There are a few:
Of course, for Python or R, you get datacamp.com or dataquest.io and that’s due to their immensely large user base and commercial pull. You are not going to get that for F# or Julia. Sites like that make life much more pleasant as you can find professional training in almost any relevant application area quickly with real worked-out examples to follow or to utilise as solution templates. They are also very expensive to set up and maintain/update (content-wise).
The most important platform Microsoft rolled out in the form of ML.NET is strangely C#-ish and has no decent F# wrapper. It could have really helped F# adoption and growth the way Spark did with Scala, but with Microsoft, F# seems to be that ignored in-the-back child that never gets the really cool stuff.
Now to ML:
- Data Preparation as in transform information (structured/unstructured) structured data as input. Cleaning Data, Manipulating Data, Handling Erroneous Data and Missing Values, … In most jobs, that’s like 50% (if you’re very lucky) to 90% of your time and effort. This bit --> get data and make it ready for analysis.
- Do exploratory and visual analysis.
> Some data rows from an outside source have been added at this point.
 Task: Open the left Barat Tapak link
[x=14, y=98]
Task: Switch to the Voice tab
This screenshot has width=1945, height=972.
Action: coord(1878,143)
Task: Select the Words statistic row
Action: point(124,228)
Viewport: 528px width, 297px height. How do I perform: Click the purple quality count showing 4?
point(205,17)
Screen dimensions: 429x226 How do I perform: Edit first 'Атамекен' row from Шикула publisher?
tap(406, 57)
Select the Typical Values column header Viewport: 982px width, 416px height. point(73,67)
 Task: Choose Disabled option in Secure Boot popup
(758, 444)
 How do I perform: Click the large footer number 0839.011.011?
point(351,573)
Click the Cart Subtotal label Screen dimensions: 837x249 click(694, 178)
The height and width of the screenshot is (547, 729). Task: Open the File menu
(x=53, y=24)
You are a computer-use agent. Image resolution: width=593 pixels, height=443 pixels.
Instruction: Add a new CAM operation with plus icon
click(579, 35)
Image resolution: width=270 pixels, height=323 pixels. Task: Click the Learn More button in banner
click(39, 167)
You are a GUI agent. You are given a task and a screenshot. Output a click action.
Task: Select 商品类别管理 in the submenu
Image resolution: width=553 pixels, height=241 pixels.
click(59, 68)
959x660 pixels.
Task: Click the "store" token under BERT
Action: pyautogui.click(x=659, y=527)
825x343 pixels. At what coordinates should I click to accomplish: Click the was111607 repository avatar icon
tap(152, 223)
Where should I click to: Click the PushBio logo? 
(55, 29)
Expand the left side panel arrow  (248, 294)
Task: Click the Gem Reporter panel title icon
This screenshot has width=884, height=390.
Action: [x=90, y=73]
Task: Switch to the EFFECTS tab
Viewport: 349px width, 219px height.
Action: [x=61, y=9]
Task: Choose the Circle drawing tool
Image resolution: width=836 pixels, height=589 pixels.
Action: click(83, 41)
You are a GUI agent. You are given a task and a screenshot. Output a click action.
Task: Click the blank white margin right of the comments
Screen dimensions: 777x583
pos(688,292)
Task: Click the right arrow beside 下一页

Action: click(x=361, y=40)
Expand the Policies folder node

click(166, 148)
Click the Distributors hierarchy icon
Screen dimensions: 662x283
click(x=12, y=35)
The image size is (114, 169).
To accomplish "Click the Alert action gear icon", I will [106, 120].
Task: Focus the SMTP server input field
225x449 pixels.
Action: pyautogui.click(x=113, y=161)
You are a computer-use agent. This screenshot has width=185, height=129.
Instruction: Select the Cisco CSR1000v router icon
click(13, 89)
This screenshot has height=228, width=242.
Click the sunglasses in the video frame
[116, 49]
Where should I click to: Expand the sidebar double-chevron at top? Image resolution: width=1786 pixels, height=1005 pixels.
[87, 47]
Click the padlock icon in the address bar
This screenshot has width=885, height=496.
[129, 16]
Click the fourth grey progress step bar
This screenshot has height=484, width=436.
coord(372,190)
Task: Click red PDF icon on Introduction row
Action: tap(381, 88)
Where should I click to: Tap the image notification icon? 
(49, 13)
For a lot of jobs, this is where it ends, you provide simple statistics measures of central tendency, dispersion, bias, kurtosis, and alike, along with plots and graphs. Then you go and either compile them into a report or develope dashboards with live graphics that can be drilled up and down. This bit --> overview of data and what you might be able to do with it.
- Modelling - Inferential or Predictive, Frequentist or Bayesian, …?
3.a) Hypothesis Testing (t Test, F Test, A/B Testing, ANOVA, …), Regression, Classification, Clustering. These are your bread and butter unless you land in the hot seat at some cutting-edge mathematics/computer-science research centre at a university or few dozen companies like Microsoft, Google, …, Goldman Sachs, Lockheed Martin, …, etc.
3.b) GLMs, LDA, SVMs, Non-Linear Regression, Bayesian Graph Networks, ANNs, Deep Learning, … you could theoretically spend time endlessly learning algorithms one after the other until you turn into a skeleton and there will be new stuff coming out yet. Within each area of application, there are few widely adopted techniques and methodologies you can hack together, and most people would only experience working in few areas.
3.c) Most important is to know which class of models and techniques to use for each situation, what data you need for it and in what format to make it a viable input, what you get out and how to interpret important bits of output, and how to assess/monitor the performance of whatever tools you are employing (e.g., accuracy, precision, specificity, F1-statistic, ROC Curve, …).
- CLOUD? Azure, AWS + Keras, Tensorflow, ML.NET, Spark, Hadoop, etc
You go there simply because the size of your problem/data and the complexity of your solution mandates that the issue can no longer be handled by your local computer’s resources such as RAM memory and processing power. You just have to use different syntax and write a few more lines to access the cloud resources rather than your PC or local server.
- Your end result is invariably a report or a dashboard or such that - most of the times - dry and devoid of any formulas or messy tables and numerous numbers and crowded graphics. Target audience is rarely an ML expert and mathematical or programming savvy people are in general not that many.
So for this whole workflow, I find that FSharp is still lacking: lack of libraries, lack of native libraries, lack of documentation, lack of article-quality graphics facilities, no interactive visualisation meaning no dashboards or reports. You can do a simple y ~ x regression on artificial data in R, Python, and F# (ML.NET). Then decide which looks and feels simpler/faster. Data analytics by-and-large is still scripting and prototyping, and in that R/Julia/Matlab still outshine full blown general purpose programming languages like F# or Python. On the positive side, F# is brilliant for data prep manipulating/merging data sources and producing inputs. I usually move on to R/Python for the rest of the workflow. Also, F# code is generally orders of magnitude faster than R and Python, more akin to C#.